======== Supplied records ========
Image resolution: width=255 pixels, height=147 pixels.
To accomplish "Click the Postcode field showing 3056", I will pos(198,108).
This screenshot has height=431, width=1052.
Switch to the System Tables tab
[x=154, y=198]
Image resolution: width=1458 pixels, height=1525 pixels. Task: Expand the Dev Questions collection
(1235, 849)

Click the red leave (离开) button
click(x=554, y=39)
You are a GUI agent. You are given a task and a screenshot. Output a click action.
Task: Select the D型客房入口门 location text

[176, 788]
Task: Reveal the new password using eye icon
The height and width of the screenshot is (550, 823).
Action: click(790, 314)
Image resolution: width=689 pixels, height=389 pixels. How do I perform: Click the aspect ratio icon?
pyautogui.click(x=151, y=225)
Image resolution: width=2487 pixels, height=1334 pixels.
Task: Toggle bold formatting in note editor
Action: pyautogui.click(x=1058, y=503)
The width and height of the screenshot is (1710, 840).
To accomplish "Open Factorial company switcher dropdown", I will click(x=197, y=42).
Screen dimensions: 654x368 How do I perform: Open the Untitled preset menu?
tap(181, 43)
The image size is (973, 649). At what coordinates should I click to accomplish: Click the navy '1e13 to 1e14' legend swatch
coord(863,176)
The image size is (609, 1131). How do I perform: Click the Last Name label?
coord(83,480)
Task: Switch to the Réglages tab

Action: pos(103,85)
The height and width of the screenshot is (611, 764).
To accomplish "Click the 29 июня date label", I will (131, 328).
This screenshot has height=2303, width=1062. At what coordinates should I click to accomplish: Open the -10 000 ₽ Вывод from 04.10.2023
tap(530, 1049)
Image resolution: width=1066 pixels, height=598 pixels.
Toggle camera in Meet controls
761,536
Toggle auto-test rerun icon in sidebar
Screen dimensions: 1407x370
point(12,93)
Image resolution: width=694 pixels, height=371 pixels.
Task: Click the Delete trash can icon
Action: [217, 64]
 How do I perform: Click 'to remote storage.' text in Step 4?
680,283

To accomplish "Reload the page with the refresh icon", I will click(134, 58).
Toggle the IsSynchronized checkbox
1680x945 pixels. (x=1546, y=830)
========
**Instruction**
Please retype every one of the entries above word for word, keeping each line as it is.

**Written answer**
Image resolution: width=255 pixels, height=147 pixels.
To accomplish "Click the Postcode field showing 3056", I will pos(198,108).
This screenshot has height=431, width=1052.
Switch to the System Tables tab
[x=154, y=198]
Image resolution: width=1458 pixels, height=1525 pixels. Task: Expand the Dev Questions collection
(1235, 849)

Click the red leave (离开) button
click(x=554, y=39)
You are a GUI agent. You are given a task and a screenshot. Output a click action.
Task: Select the D型客房入口门 location text

[176, 788]
Task: Reveal the new password using eye icon
The height and width of the screenshot is (550, 823).
Action: click(790, 314)
Image resolution: width=689 pixels, height=389 pixels. How do I perform: Click the aspect ratio icon?
pyautogui.click(x=151, y=225)
Image resolution: width=2487 pixels, height=1334 pixels.
Task: Toggle bold formatting in note editor
Action: pyautogui.click(x=1058, y=503)
The width and height of the screenshot is (1710, 840).
To accomplish "Open Factorial company switcher dropdown", I will click(x=197, y=42).
Screen dimensions: 654x368 How do I perform: Open the Untitled preset menu?
tap(181, 43)
The image size is (973, 649). At what coordinates should I click to accomplish: Click the navy '1e13 to 1e14' legend swatch
coord(863,176)
The image size is (609, 1131). How do I perform: Click the Last Name label?
coord(83,480)
Task: Switch to the Réglages tab

Action: pos(103,85)
The height and width of the screenshot is (611, 764).
To accomplish "Click the 29 июня date label", I will (131, 328).
This screenshot has height=2303, width=1062. At what coordinates should I click to accomplish: Open the -10 000 ₽ Вывод from 04.10.2023
tap(530, 1049)
Image resolution: width=1066 pixels, height=598 pixels.
Toggle camera in Meet controls
761,536
Toggle auto-test rerun icon in sidebar
Screen dimensions: 1407x370
point(12,93)
Image resolution: width=694 pixels, height=371 pixels.
Task: Click the Delete trash can icon
Action: [217, 64]
 How do I perform: Click 'to remote storage.' text in Step 4?
680,283

To accomplish "Reload the page with the refresh icon", I will click(134, 58).
Toggle the IsSynchronized checkbox
1680x945 pixels. (x=1546, y=830)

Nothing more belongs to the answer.